The Supreme Court’s ruling in Fisher v. University of Texas won’t end race-based affirmative action. The court made it harder for schools to defend their policies but not impossible. Justice Anthony Kennedy said for the majority, about any court faced with a challenge to a university’s affirmative-action policy, “The reviewing court must ultimately be satisfied that no workable race-neutral alternatives would produce the educational benefits of diversity.”
Still, this decision could—and should—lead to a smarter kind of affirmative action that is mostly based on class rather than race. Ten states have banned race-based affirmative action, usually by voter initiative. After the bans passed, an initial dip in minority enrollment often followed. But then in most of these states, schools created new programs to promote racial and ethnic diversity indirectly by giving an admissions preference to low-income students, boosting financial aid, and reducing reliance on test scores. I show this in a report I wrote with Halley Potter, A Better Affirmative Action: State Universities that Created Alternatives to Racial Preferences (PDF).
The new affirmative action, based primarily on economic disadvantage, better addresses the glaring inequities students face. As you can see from the chart below, a student who is socioeconomically disadvantaged, in a variety of ways, scores on average 399 points lower on the SAT than a wealthy student. By contrast, the average SAT difference between African-American and white students of the same socioeconomic status is only 56 points.* In other words, the SAT class gap is seven times as large as the SAT race gap.
If universities wanted to be truly meritocratic in admissions, they would weight socioeconomic status heavily and race lightly. In fact, research shows that selective universities do the opposite.
Currently, selective schools boost the chances of admission of black and Hispanic students by 28 percentage points. That is, if a white candidate has a 30 percent chance of being admitted based on her record, an African-American or Latino student with the same record has a 58 percent chance. By contrast, low-income students receive no boost whatsoever.
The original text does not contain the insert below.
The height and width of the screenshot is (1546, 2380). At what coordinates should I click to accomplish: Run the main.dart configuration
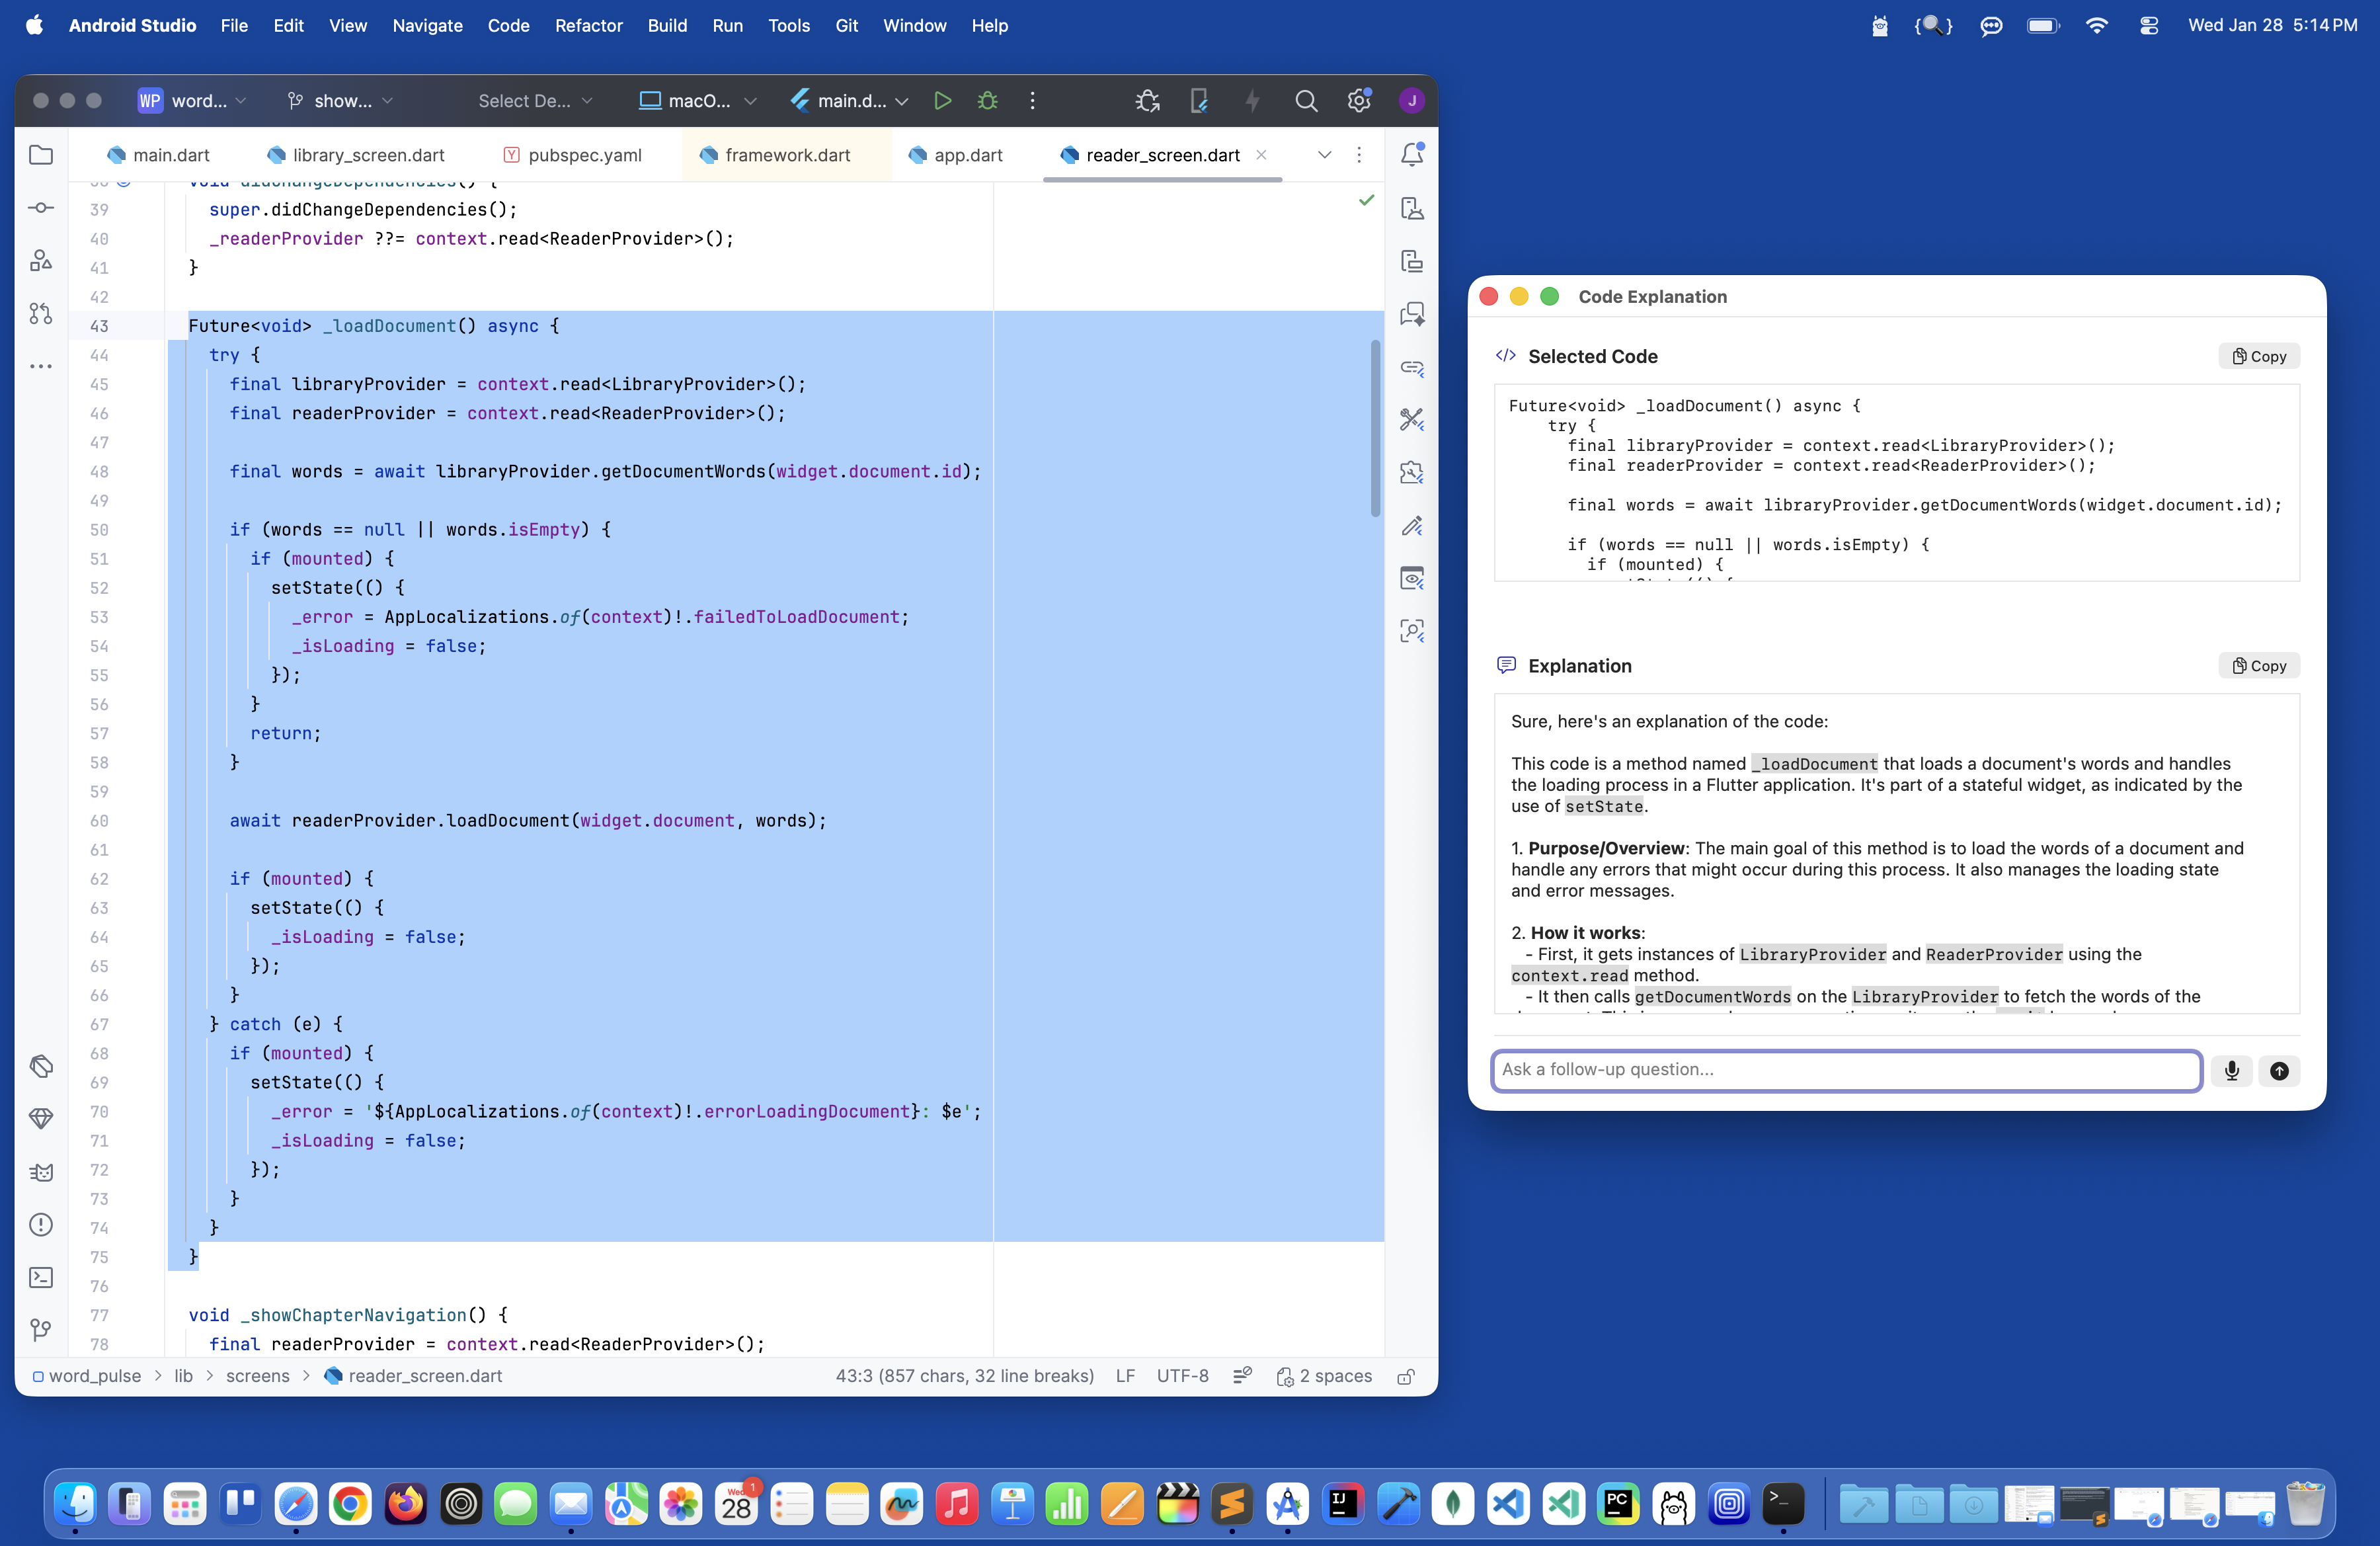point(941,100)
Colleges and universities say they care about economic diversity among students. But 74 percent of students at the most selective 146 schools come from the top socioeconomic quarter of the population, while just 3 percent come from the poorest quarter. Put differently, you are 25 times as likely to run into a rich kid as a poor kid on these campuses.
What happens to racial diversity when colleges stop using racial preferences in admissions? The numbers of minority students don’t necessarily drop. After the University of Texas at Austin was barred from considering race by a 1996 court decision, officials started factoring in socioeconomic status. Then the university began admitting students who graduate in the top 10 percent of their high school class. By 2004, these race-neutral plans, coupled with growing diversity statewide, produced more racial and ethnic diversity at UT–Austin than had been achieved in 1996 using race.
*Correction, June 28, 2013: Because of an editing editor, the sentence originally specified low-income students. In fact the students represented in the chart are socioeconomically disadvantaged in a variety of ways. (Return.)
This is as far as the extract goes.